TASK REQUIREMENTS
In the material below, find the line containing "iPhone (342, 2429)" and the line containing "7. MSNBC (334, 387)", then reproduce exactly both of them and every line between, and nothing else.

SUPPLIED INFORMATION
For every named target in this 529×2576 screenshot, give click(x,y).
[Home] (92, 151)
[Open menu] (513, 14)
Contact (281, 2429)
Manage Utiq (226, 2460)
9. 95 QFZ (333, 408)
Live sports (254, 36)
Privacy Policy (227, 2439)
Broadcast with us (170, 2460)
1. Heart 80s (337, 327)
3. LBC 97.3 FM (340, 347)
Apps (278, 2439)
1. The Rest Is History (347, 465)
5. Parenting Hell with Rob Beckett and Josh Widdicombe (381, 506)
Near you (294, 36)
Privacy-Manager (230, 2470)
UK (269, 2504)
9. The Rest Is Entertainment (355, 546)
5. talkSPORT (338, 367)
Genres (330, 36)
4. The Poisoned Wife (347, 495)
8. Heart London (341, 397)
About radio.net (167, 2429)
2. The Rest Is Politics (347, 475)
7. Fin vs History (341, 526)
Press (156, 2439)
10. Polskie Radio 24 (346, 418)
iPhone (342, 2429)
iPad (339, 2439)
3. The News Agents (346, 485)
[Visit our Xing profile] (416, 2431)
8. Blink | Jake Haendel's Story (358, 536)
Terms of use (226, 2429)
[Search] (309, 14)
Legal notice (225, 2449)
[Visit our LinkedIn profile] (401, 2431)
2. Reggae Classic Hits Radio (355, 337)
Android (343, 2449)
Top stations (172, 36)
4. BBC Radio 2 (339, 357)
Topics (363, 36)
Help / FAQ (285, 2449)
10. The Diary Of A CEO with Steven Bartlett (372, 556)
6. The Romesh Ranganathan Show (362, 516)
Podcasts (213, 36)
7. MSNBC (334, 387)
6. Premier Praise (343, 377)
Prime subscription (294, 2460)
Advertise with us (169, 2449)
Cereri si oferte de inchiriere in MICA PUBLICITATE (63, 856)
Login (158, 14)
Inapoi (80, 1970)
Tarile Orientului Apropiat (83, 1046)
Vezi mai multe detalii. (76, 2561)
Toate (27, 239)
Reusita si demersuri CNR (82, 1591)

==

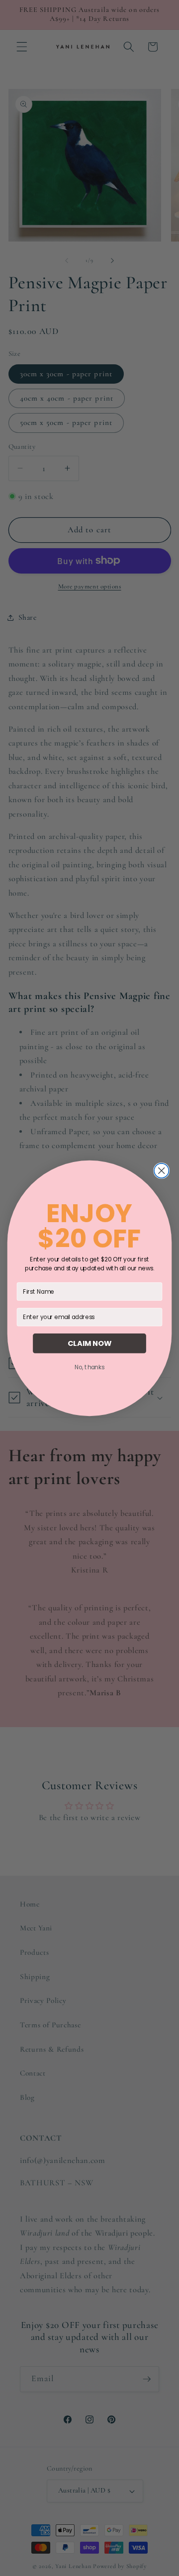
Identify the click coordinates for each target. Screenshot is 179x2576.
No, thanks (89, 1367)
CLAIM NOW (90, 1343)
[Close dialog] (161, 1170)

==

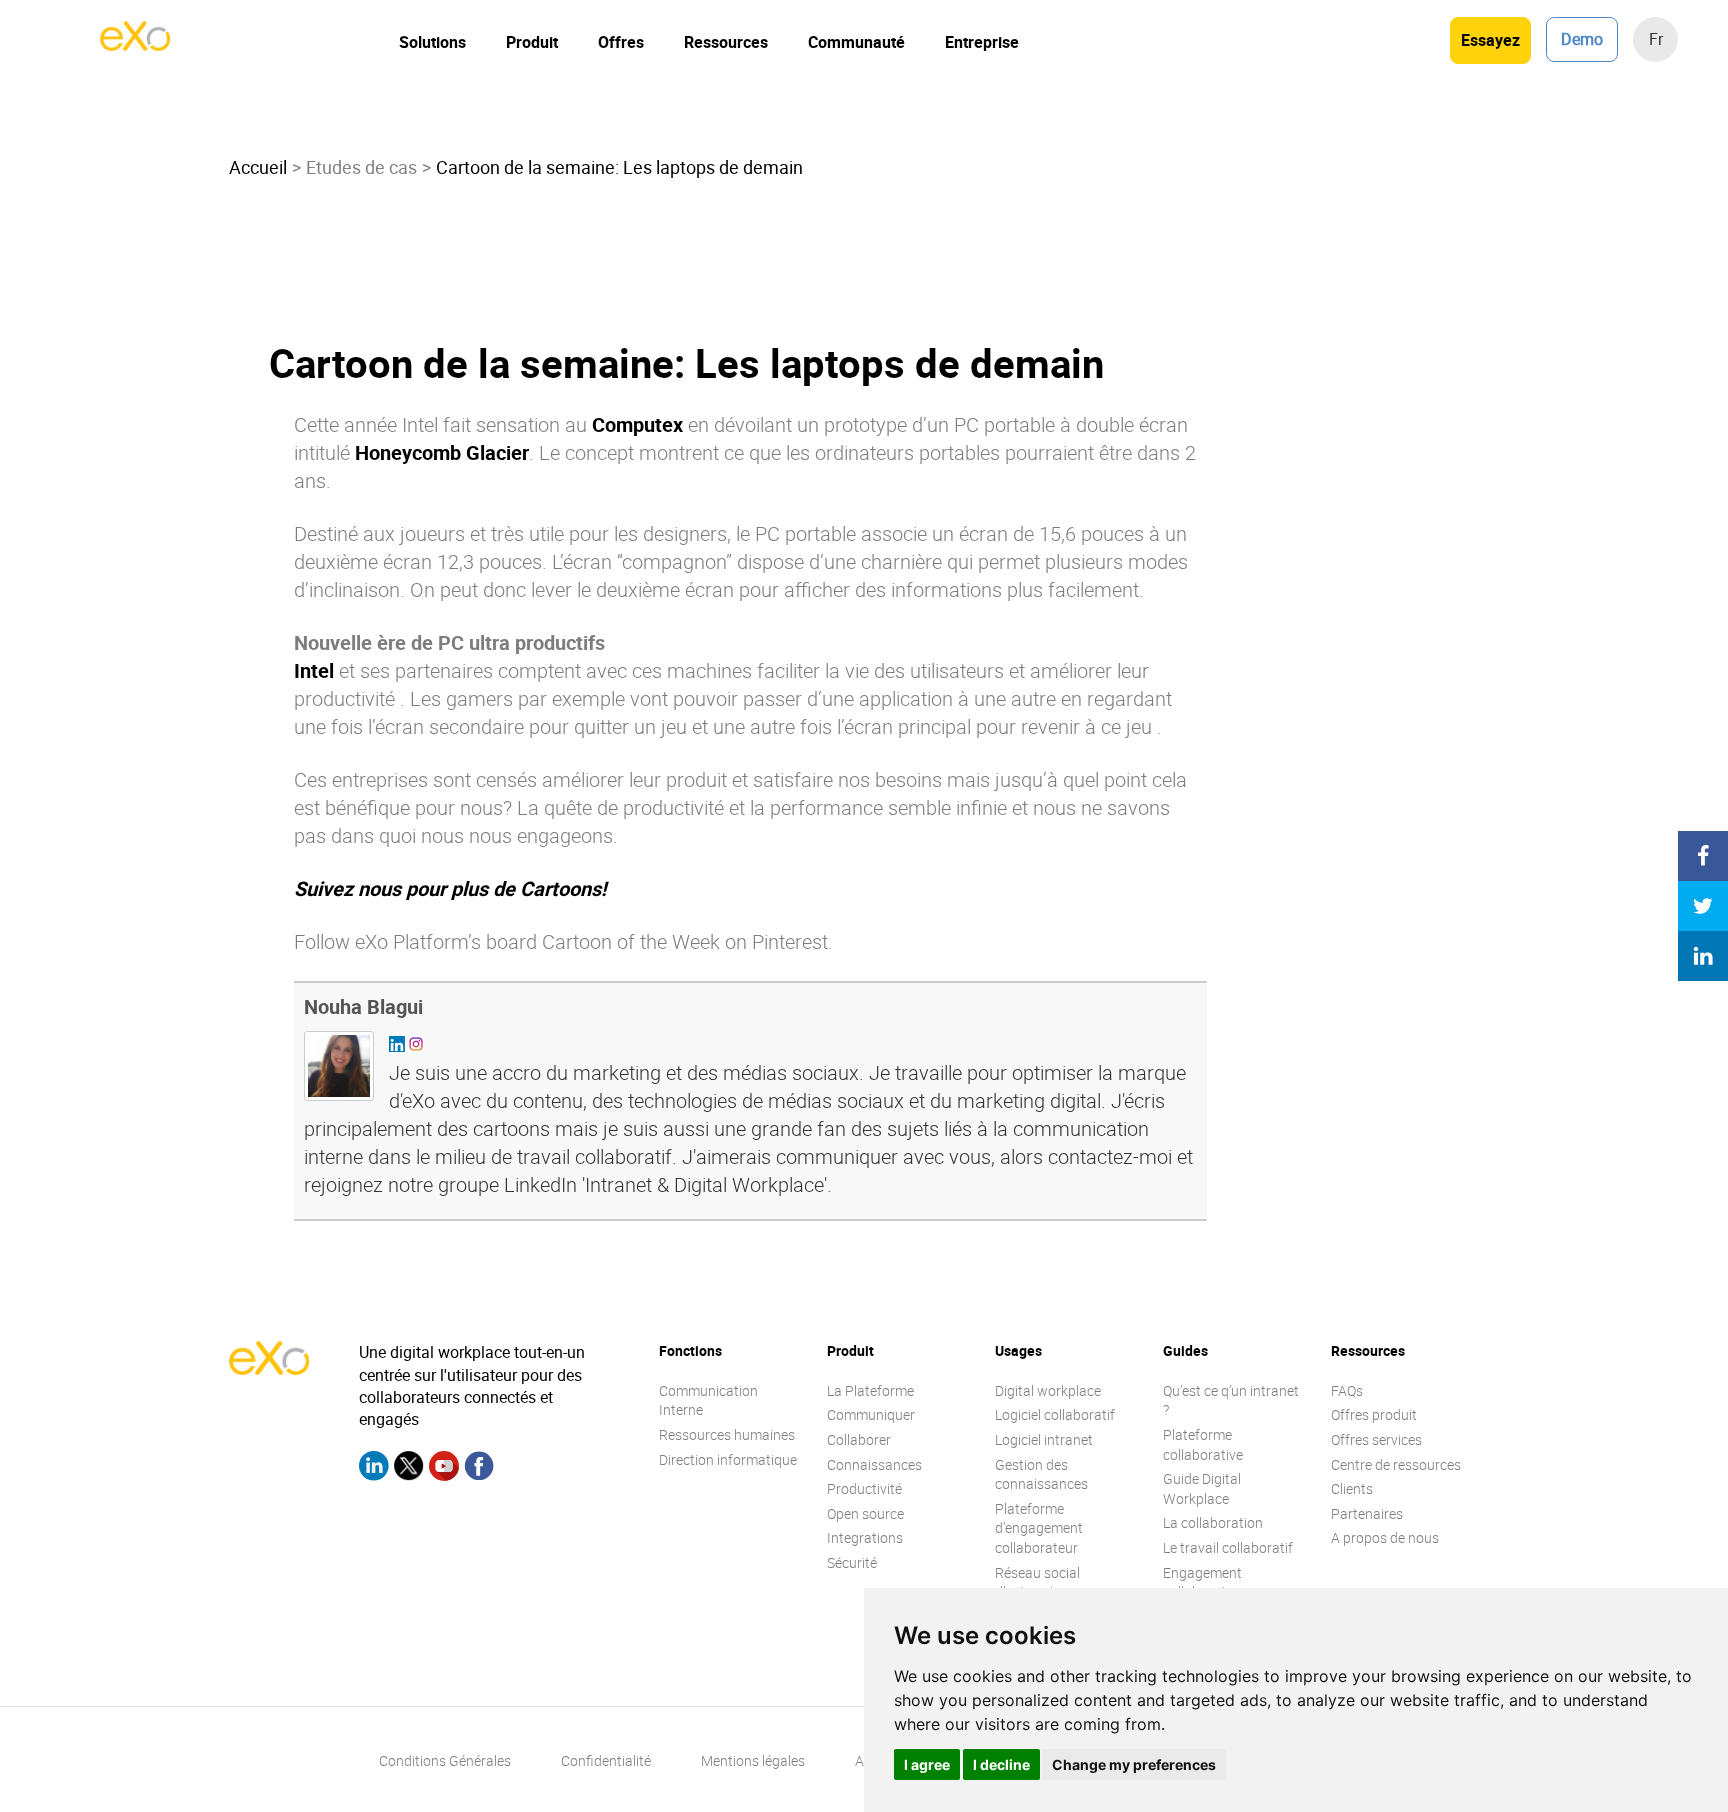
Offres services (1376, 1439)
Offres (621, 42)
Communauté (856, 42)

TASK RESPONSE
iPhone (342, 2429)
iPad (339, 2439)
3. The News Agents (346, 485)
[Visit our Xing profile] (416, 2431)
8. Blink | Jake Haendel's Story (358, 536)
Terms of use (226, 2429)
[Search] (309, 14)
Legal notice (225, 2449)
[Visit our LinkedIn profile] (401, 2431)
2. Reggae Classic Hits Radio (355, 337)
Android (343, 2449)
Top stations (172, 36)
4. BBC Radio 2 (339, 357)
Topics (363, 36)
Help / FAQ (285, 2449)
10. The Diary Of A CEO with Steven Bartlett (372, 556)
6. The Romesh Ranganathan Show (362, 516)
Podcasts (213, 36)
7. MSNBC (334, 387)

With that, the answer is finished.